The navigation system sent her via Zagreb, Croatia and apparently she was so preoccupied that even having to stop for gas several times did not tip her off that something might be wrong. She crossed five borders and saw traffic signs in different languages. The people at the gas stations where she stopped did not speak her language. The names of cities and towns were not familiar. Yet she did not doubt her navigation system until two days later when she realized that she may not be in Belgium anymore.

It is tempting to make fun of this woman's blind trust in her navigation system. But at least she had a tool that helped her stay on a course. Her only mistake was that she did not verify that this course was in fact the right one. Many software development projects do not have a defined course or even a defined goal to begin with. Some teams develop software and deploy it into production without any tests and without monitoring on the application or system level. When errors occur they have no clue as to what the root cause is. Not that it would matter mind you, as they probably do not have a process defined in which to deal with the errors anyway.
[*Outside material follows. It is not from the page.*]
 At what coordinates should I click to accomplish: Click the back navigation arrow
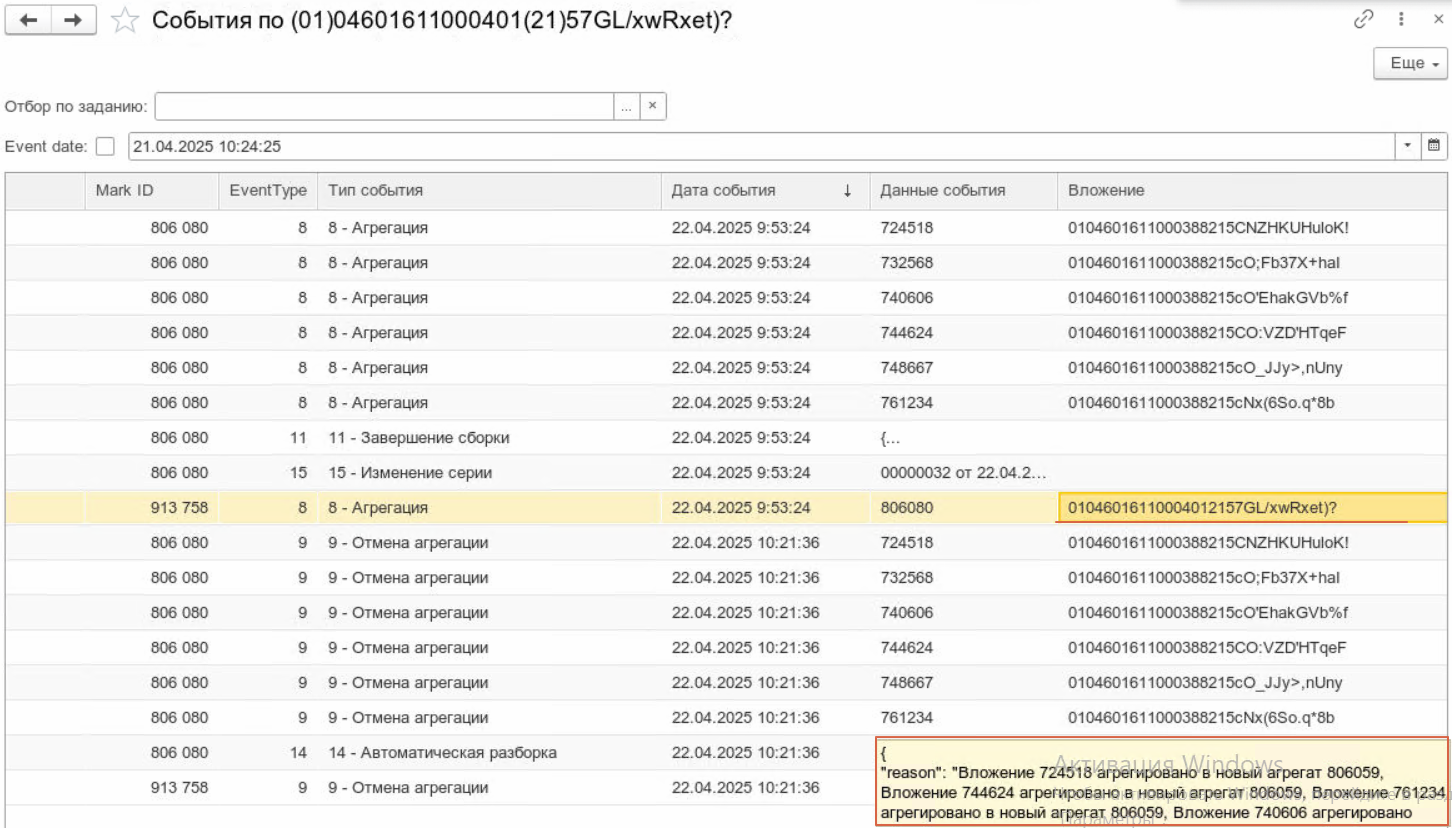(28, 20)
Just checking how fast you are going, for instance by measuring your team's velocity with burndown charts, is not enough if you want to make sure that you reach your goal. Going in the wrong direction at a higher speed is worse than going into the right direction at a lower speed. If you do not want to develop your software with blind air navigation you need to continuously make sure that you are still on course. Acceptance tests tell you that you are building the right product by ensuring that the software does what it is supposed to be doing. Unit Tests tell that you are building the product right by ensuring that the code works correctly. Software Metrics provide you with the telemetry needed to detect when you are going into technical debt, at the first possible chance.
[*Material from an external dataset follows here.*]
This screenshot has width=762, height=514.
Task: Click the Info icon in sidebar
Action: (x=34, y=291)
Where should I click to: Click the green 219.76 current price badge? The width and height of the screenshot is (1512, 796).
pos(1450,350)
The architecture of a software is defined by its quality goals. These goals are commonly referred to as the non-functional requirements of the software. They include but are not limited to functionality, usability, reliability, performance and supportability. These aspects of software quality are tangible to the end users and make up the external quality of a software product. The internal quality of software on the other hand is virtually non-perceptible to end-users. But aspects of internal software quality such as readable code that is easy to understand, adapt and extend are of vital importance to the developers. If the internal quality of software is low, then implementing future change requests will become more and more difficult and thus expensive over time. The danger will increase over time, even small changes to the software will have unexpected side effects. It is crucial for every software project to define not only quality criteria, including external quality, but to also ask for a sensible level of internal quality.

Ward Cunningham's metaphor of technical debt is invaluable in making the cost of low internal quality transparent to all stakeholders of a software project. The metaphor compares bad code with a financial loan that has an interest on it. A loan can be a good idea if it helps the project to ship a product quickly. If the loan is not paid back, however, by refactoring the code base and thus improving the internal quality, a considerable amount of additional cost in the form of interest will pile up over time. At some point, the interest payments will reduce the financial scope, until finally one has to declare bankruptcy. With regard to software development this means that it is no longer economically feasible to maintain the software.
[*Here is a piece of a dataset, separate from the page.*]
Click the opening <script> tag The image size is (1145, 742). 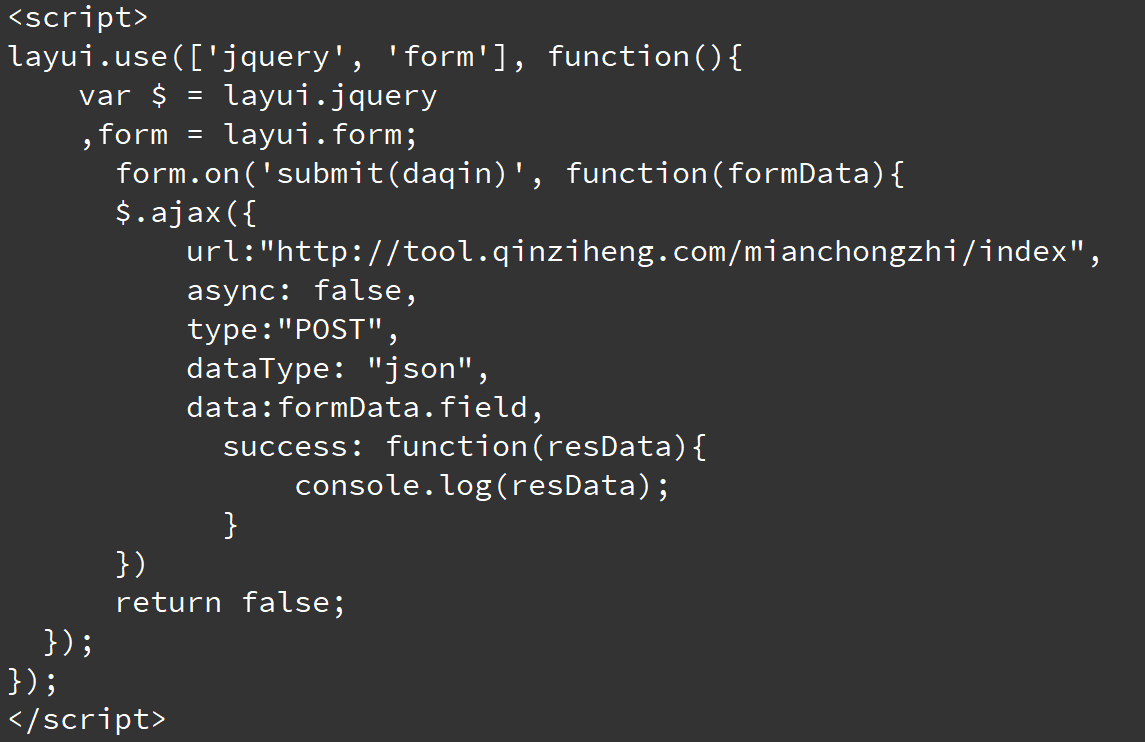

The main goals of quality assurance are ensuring that the software's quality goals are reached, making the costs and benefits of internal quality transparent to all parties involved, and ensuring that the developers do not stray from the design that is laid out by the architecture. Assuring quality must not be an afterthought. It is a process that starts at the beginning of software development and must not end with deploying the (first version of the) software into production.